● **Your goal**
Pull out the lines below, from the line containing "Locate an element" through the last line of the items, both ends included, and reproduce them word for word. Leave the pictures out of your answer.

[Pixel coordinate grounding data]
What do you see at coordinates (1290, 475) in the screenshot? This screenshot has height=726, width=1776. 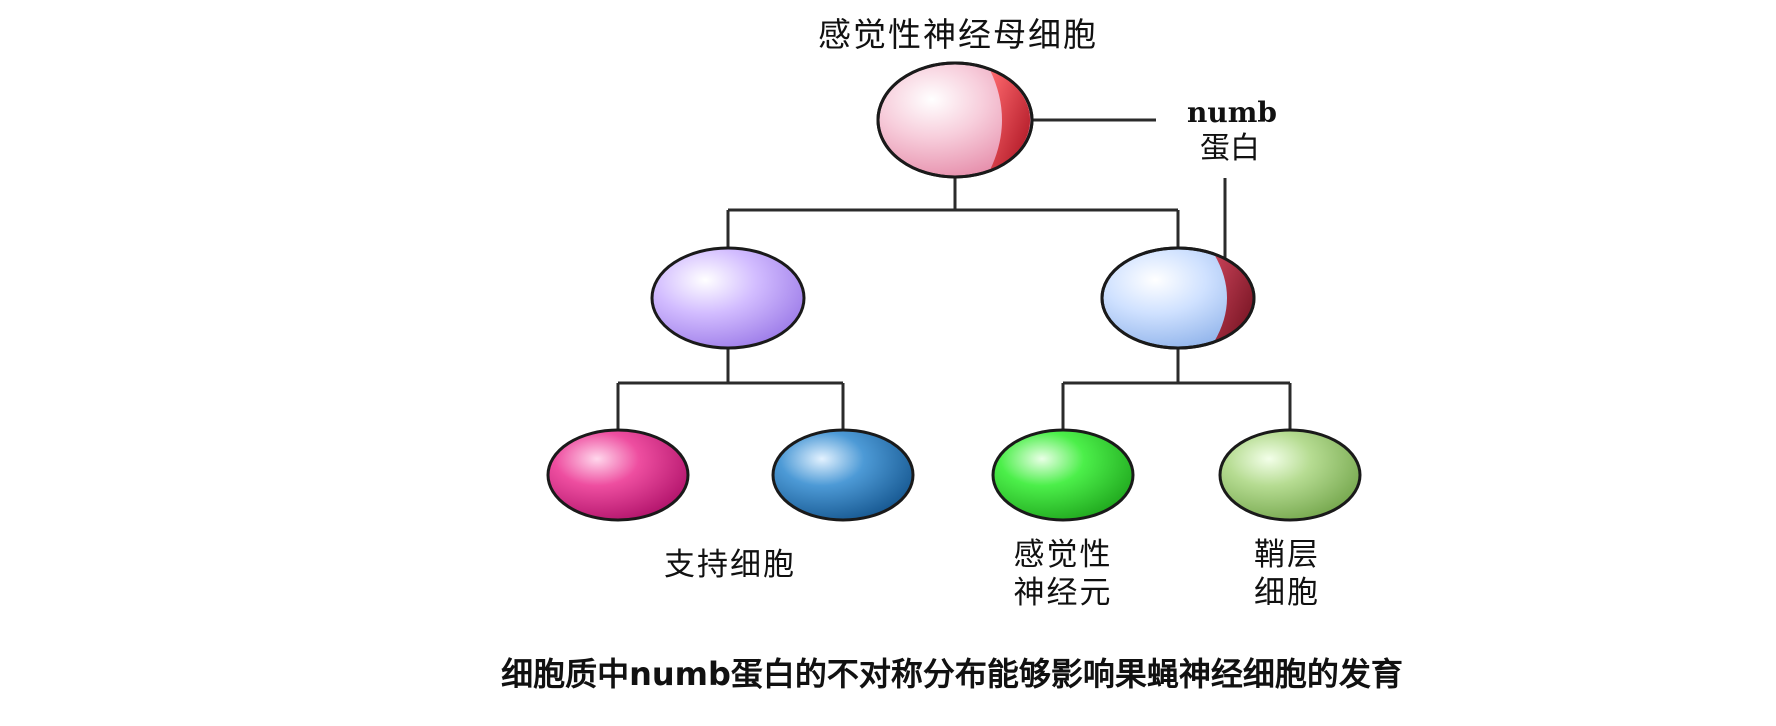 I see `sheath-cell` at bounding box center [1290, 475].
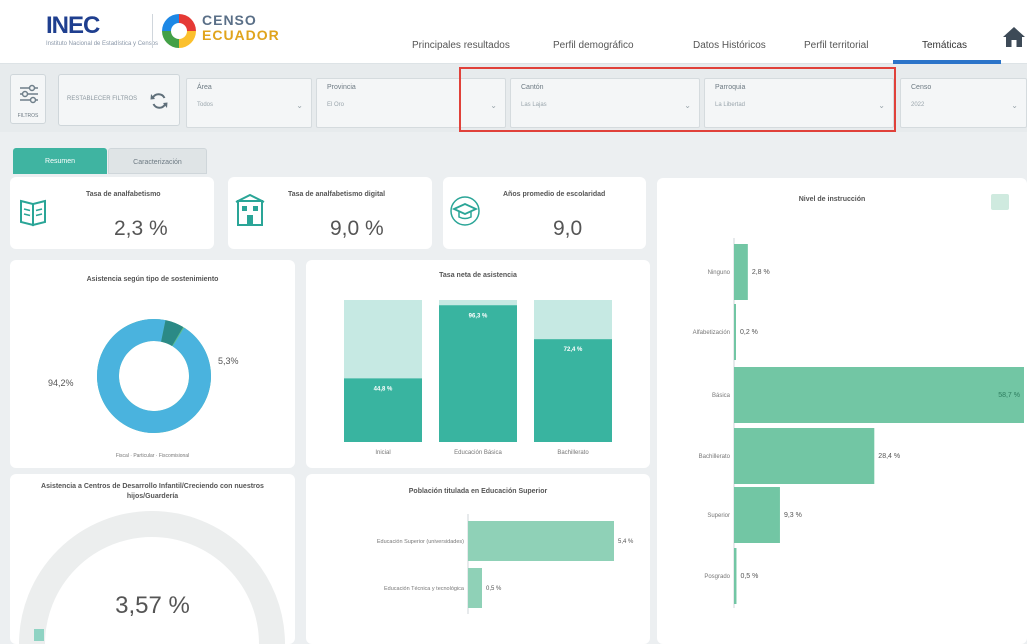  What do you see at coordinates (336, 105) in the screenshot?
I see `filter-provincia-value: El Oro` at bounding box center [336, 105].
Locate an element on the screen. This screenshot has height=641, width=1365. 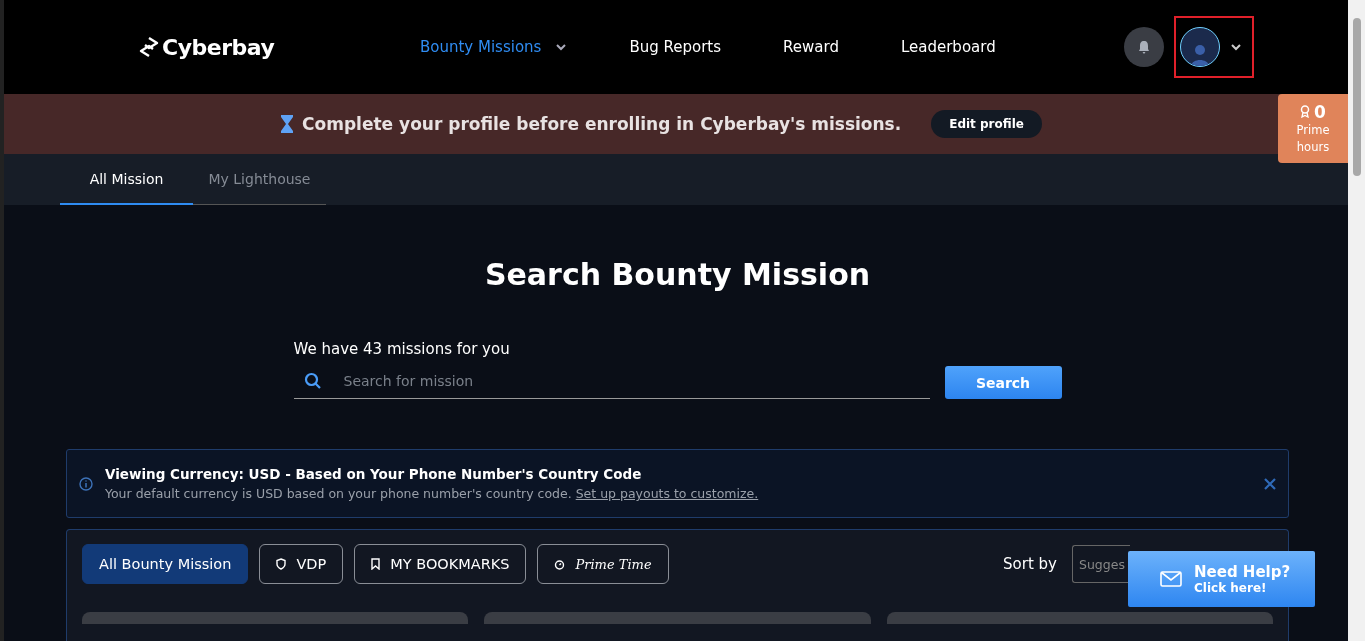
tab: My Lighthouse is located at coordinates (260, 180).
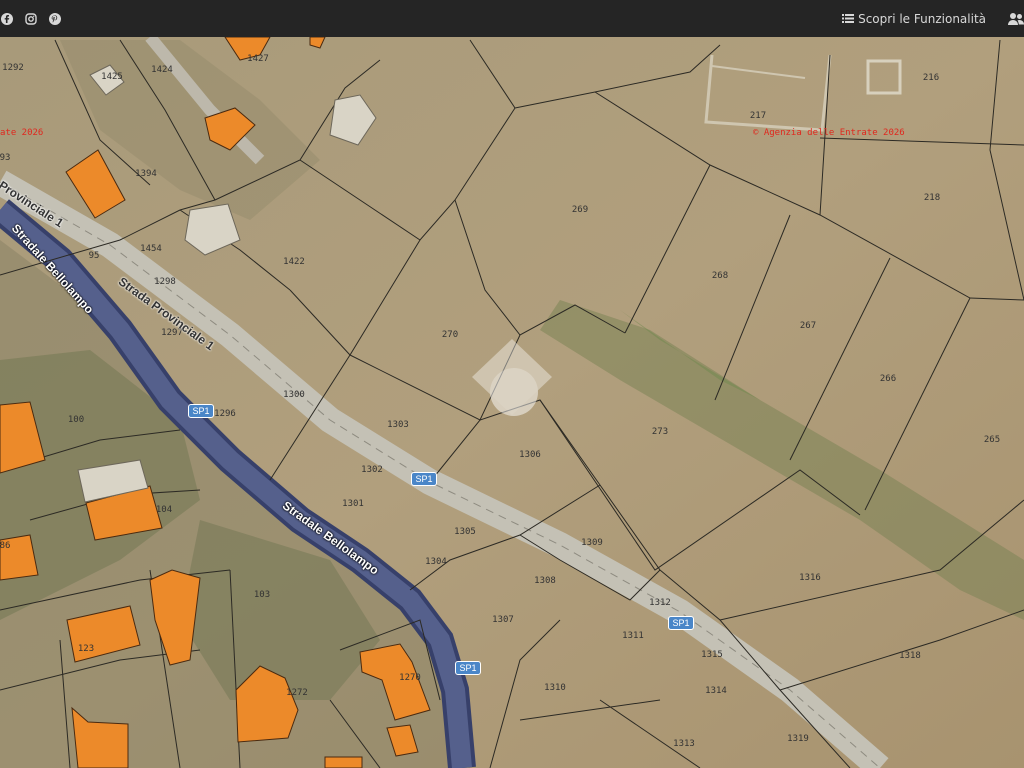 This screenshot has height=768, width=1024. I want to click on parcel-label: 1304, so click(436, 562).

● **Finished task**
Locate an element on the screen. This screenshot has height=641, width=1365. 
tab: My Lighthouse is located at coordinates (260, 180).
 This screenshot has height=768, width=1024. I want to click on parcel-label: 1304, so click(436, 562).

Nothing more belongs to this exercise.